### PROBLEM DETAILS
Except for the pictures, reproduce the records word for word.

⟨

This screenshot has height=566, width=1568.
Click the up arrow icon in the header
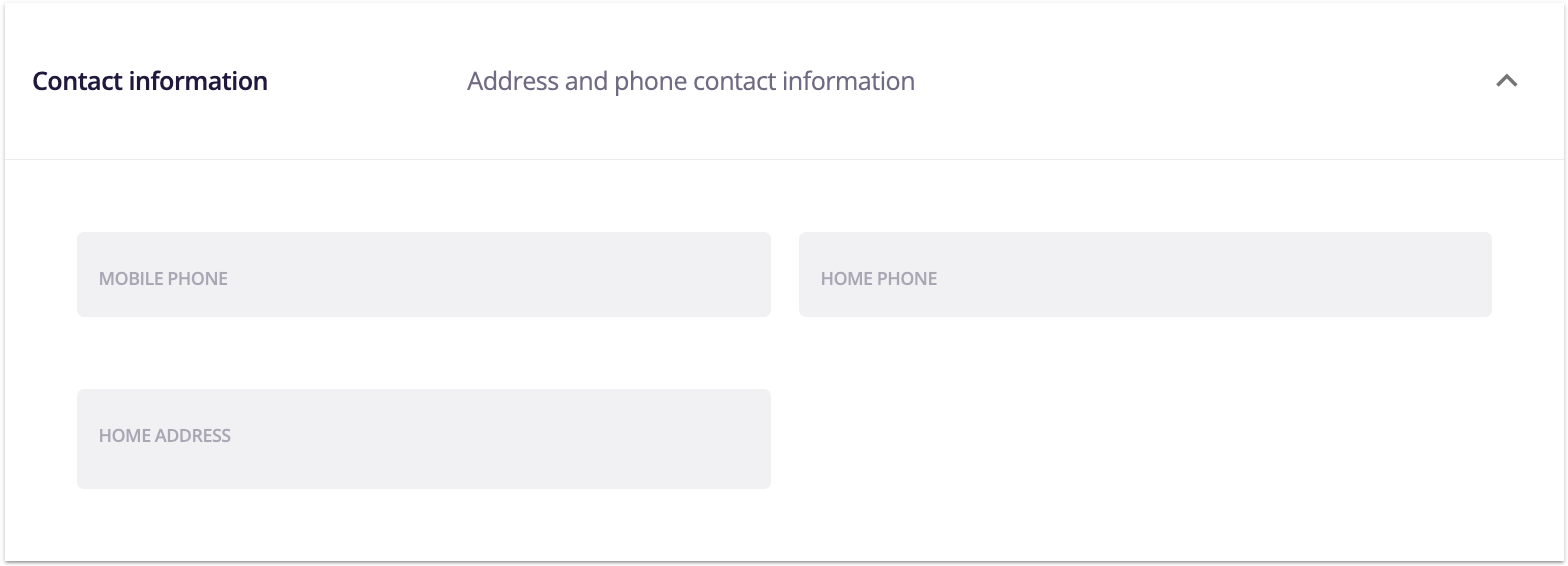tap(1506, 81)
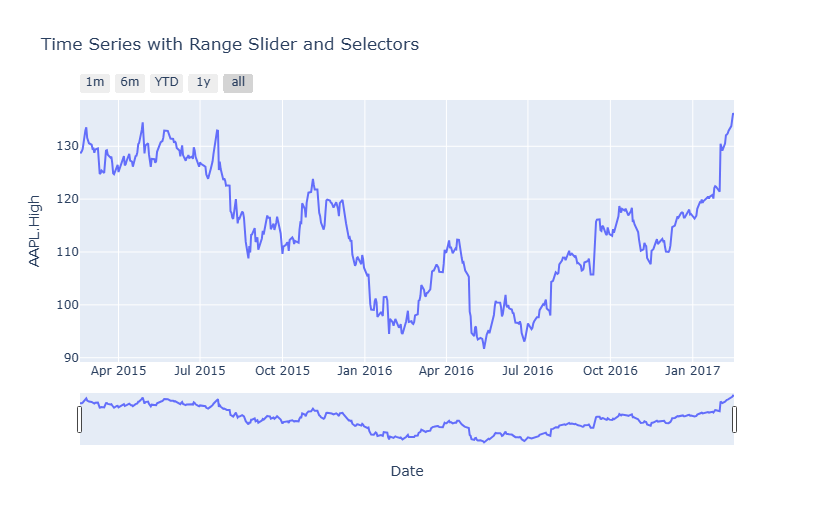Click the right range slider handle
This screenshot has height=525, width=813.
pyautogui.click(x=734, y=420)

⟩

### EXPECTED ANSWER
This screenshot has height=566, width=1568.
Click the up arrow icon in the header
tap(1506, 81)
Click the right range slider handle
This screenshot has height=525, width=813.
pyautogui.click(x=734, y=420)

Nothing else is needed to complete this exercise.